# compiling dovecot fails with poudriere



## Vladimir Siman (Sep 2, 2018)

Hello all,

may I kindly ask for help ? My mail/dovecot fails to compile due to missing libmysqlclient, but I do not understand why. Do you have an idea how this can be fixed ? Did I forget or overlooked something somewhere ?
The port compiled well in the past...
Options for dovecot as well as the poudriere build log is attached.

Thanks a lot.
Vladimir


----------



## rigoletto@ (Sep 2, 2018)

Many OPTIONS you have set actually does not exist in the PORT. How did you get those, you invented them? 

So, we cannot even try to reproduce.


----------



## SirDice (Sep 3, 2018)

Your options are old, dovecot2 was renamed to dovecot some time last year.

https://svnweb.freebsd.org/ports?view=revision&revision=447519


----------



## Vladimir Siman (Sep 4, 2018)

Oops.  Ok, so I created the up-to-date options for that, but it didn't help. The output is attached.
Btw. I am using mariadb with:

```
DEFAULT_VERSIONS= mysql=10.0m
```
in my /usr/local/etc/poudriere.d/make.conf


----------



## SirDice (Sep 4, 2018)

Did you recently change the default MySQL? Have you tried doing a clean run?

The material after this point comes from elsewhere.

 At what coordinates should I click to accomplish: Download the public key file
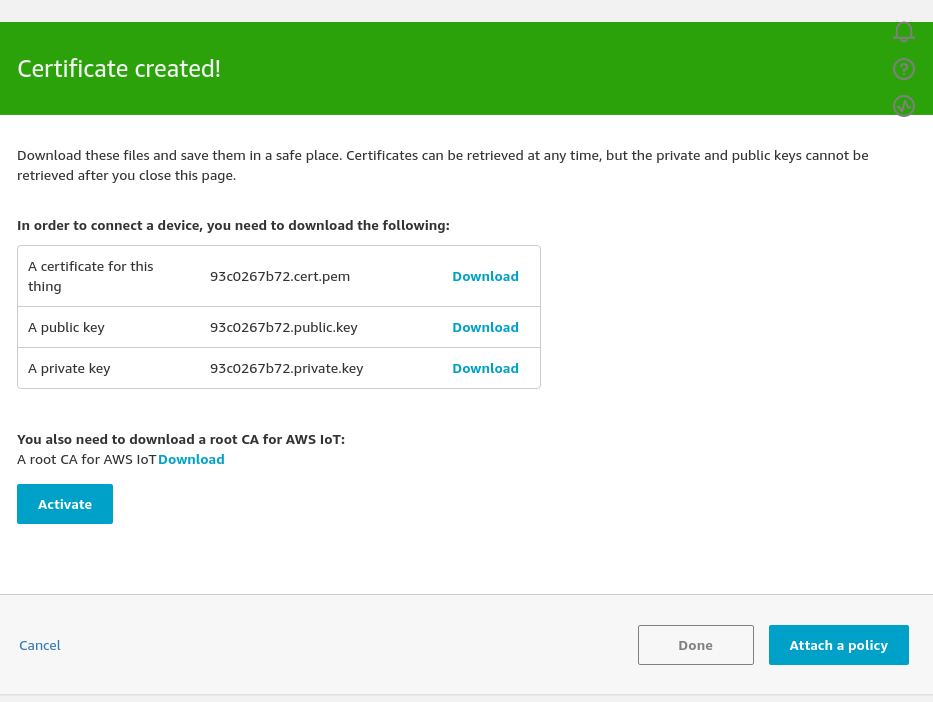[485, 327]
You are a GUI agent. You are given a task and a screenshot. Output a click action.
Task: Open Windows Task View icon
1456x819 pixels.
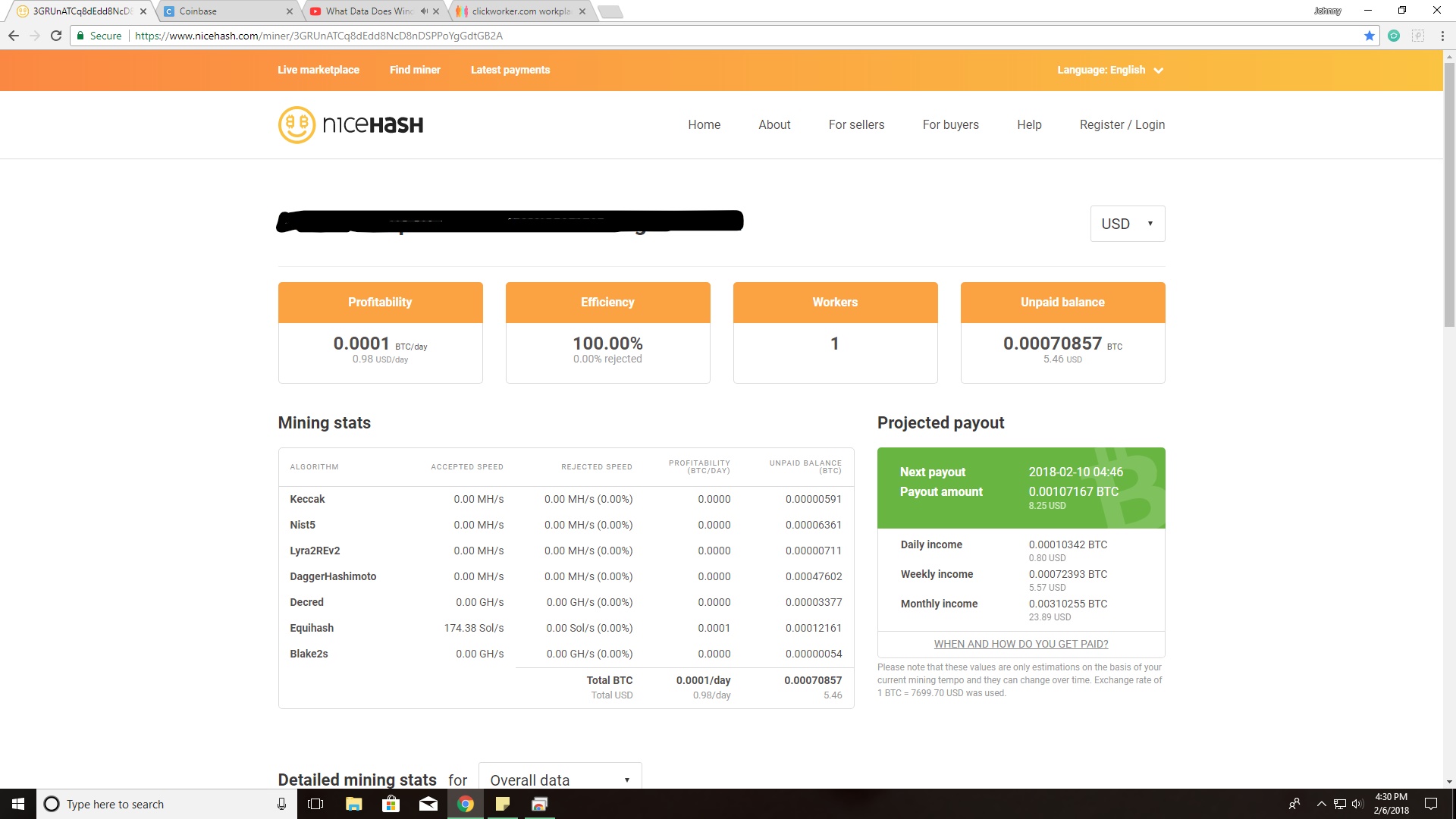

I've had issues before when I was trying a lot of different defaults, at some point things get entangled too much and you need to do a clean build run in order to get everything in line again.


----------



## Vladimir Siman (Sep 4, 2018)

I changed that a long time ago and then it worked, until now. 
How to run a completely clean build ?


----------



## SirDice (Sep 4, 2018)

Vladimir Siman said:


> How to run a completely clean build ?


`poudriere bulk -c {...}`


```
-c           Clean all previously built packages and logs.
```
From poudriere-bulk(8).

Normally Poudriere uses an incremental built, packages that have been previously built will get used to build new things. But sometimes this messes up and the only way to solve it is to start with a fresh build.


----------



## Vladimir Siman (Sep 4, 2018)

Thanks ! So in my case:
poudriere bulk -p HEAD -j "freebsd_11-2x64" -c -a

Now I am waiting the result.


----------



## SirDice (Sep 4, 2018)

Instead of building _everything_ I would recommend making a list of packages you actually need and only build those. It's not very useful to build all 34000+ packages (including various flavors of them) if you're only going to use Apache and a few other packages for example.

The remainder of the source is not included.